Why is interpretation language important?

As with our interpretations that we make with a linear regression model, we want our language to be precise and thorough so as to not mislead non-technical audiences.

Non-Causal Language

Just like in a linear regression model, unless our dataset was collected via random assignment (ie. the dataset is not just found via an observational study), then we want to make sure that our interpretations do not imply a causal relationship between our explanatory variable and the response variable.

Instead, we should use we expect and on average when describing how a change in our explanatory variable value impacts the response variable value in the model.

Considering the Effect of other Explanatory Variables

Also similar to a multiple linear regression model, when we are interpreting the slope of just a single explanatory/indicator variable in a multiple logistic regression model, we want to hold all other explanatory/indicator variable values equal/constant. To express this, we also need to include this language by stipulating all else held equal/constant.

Intercept Interpretation

Let's use the logistic regression equation version that predicts the odds of success to interpret our intercept $\hat{\beta}_0$.

$\hat{odds}=\frac{\hat{p}}{1-\hat{p}}=e^{\hat{\beta}_0+\hat{\beta}_1x_1+...+\hat{\beta}_px_p}$

If we plug in 0's for all of our explanatory/indicator variables in the equation above, then we are able to isolate $e^{\hat{\beta}_0}$ by itself.
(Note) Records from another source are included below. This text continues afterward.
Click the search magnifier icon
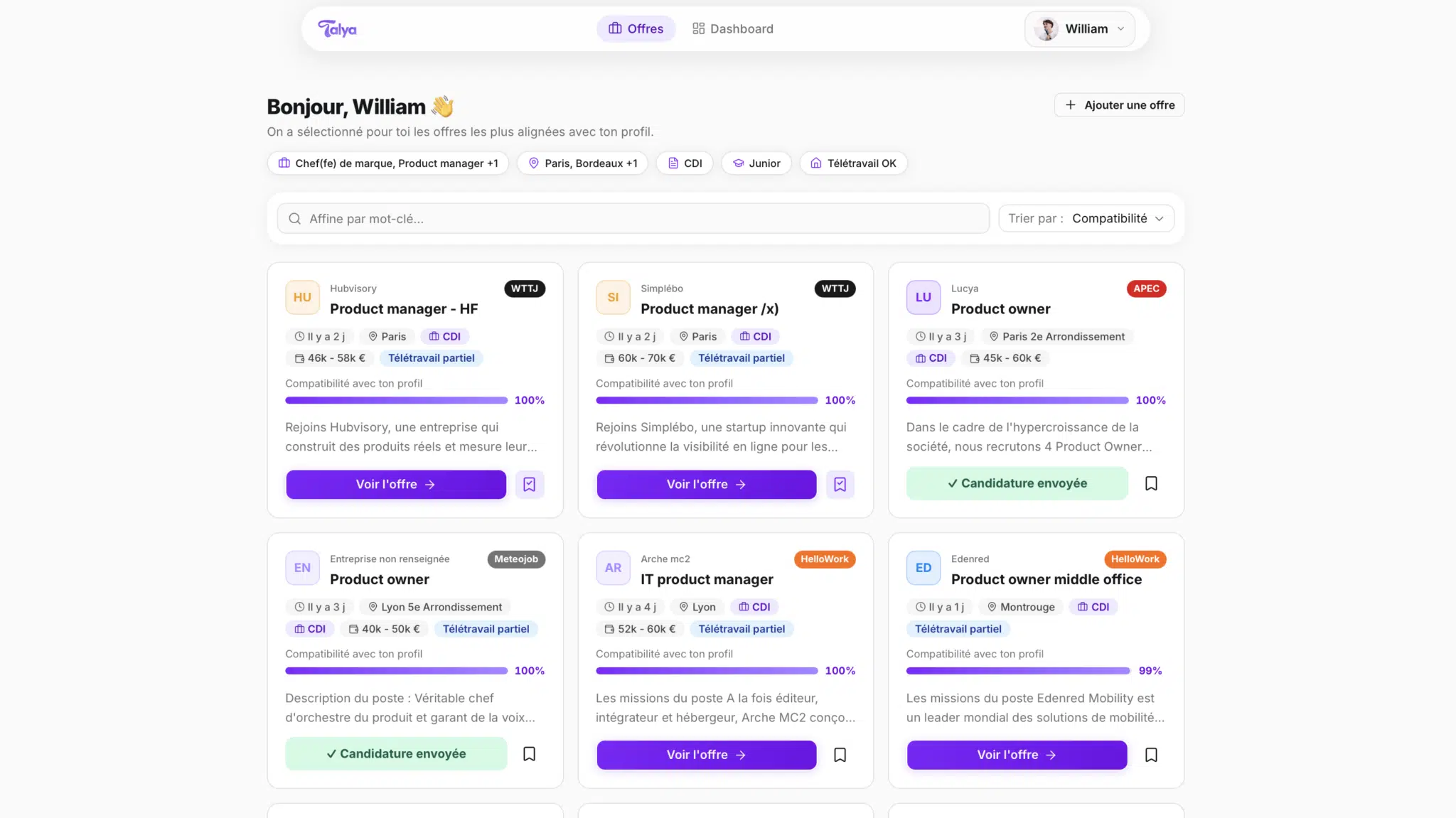 [x=294, y=219]
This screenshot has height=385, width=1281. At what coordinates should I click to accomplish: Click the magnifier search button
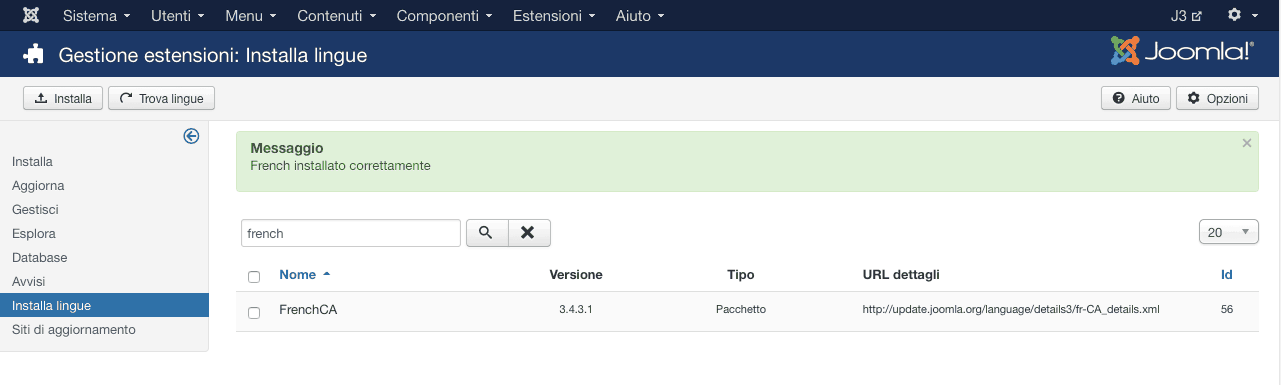pyautogui.click(x=486, y=233)
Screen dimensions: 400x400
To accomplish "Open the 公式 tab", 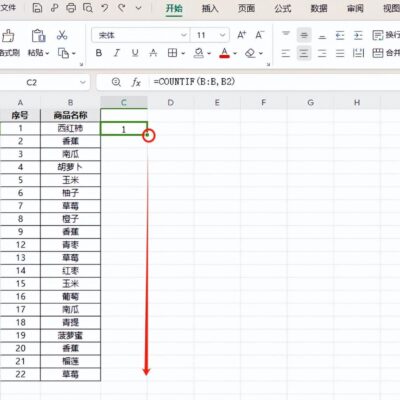I will click(x=283, y=8).
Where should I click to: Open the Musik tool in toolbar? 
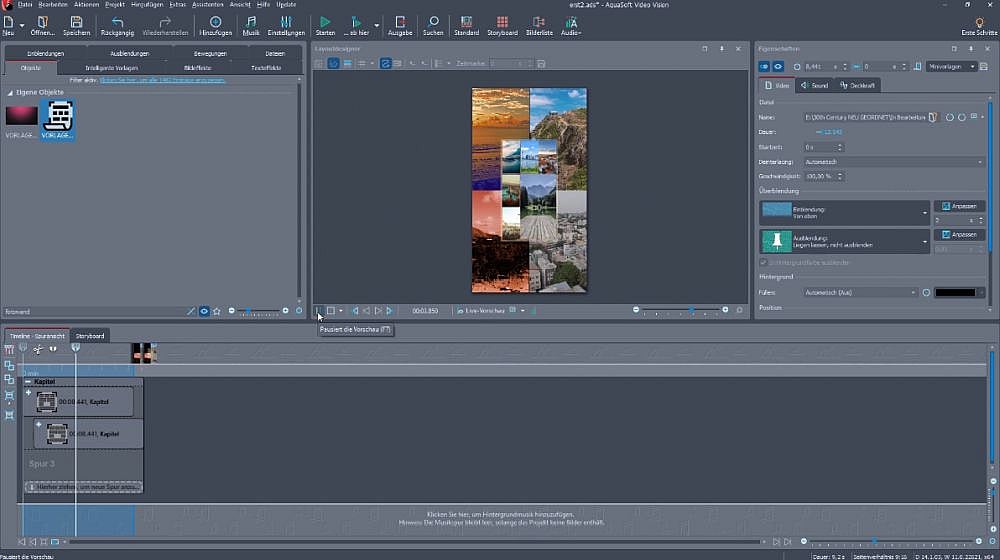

$\hat{odds}=\frac{\hat{p}}{1-\hat{p}}=e^{\hat{\beta}_0+\hat{\beta}_1(0)+...+\hat{\beta}_p(0)}=e^{\hat{\beta}_0}$

So typically rather than interpreting $\hat{\beta}_0$ by itself, we instead interpret $e^{\hat{\beta}_0}$ and we call it the baseline odds. It represents the predicted odds of success for the observation in which $x_1=0,...,x_p=0$.

Example: For instance, let's interpret the baseline odds $e^{\hat{\beta}_0}$ of our fitted logistic regression equation.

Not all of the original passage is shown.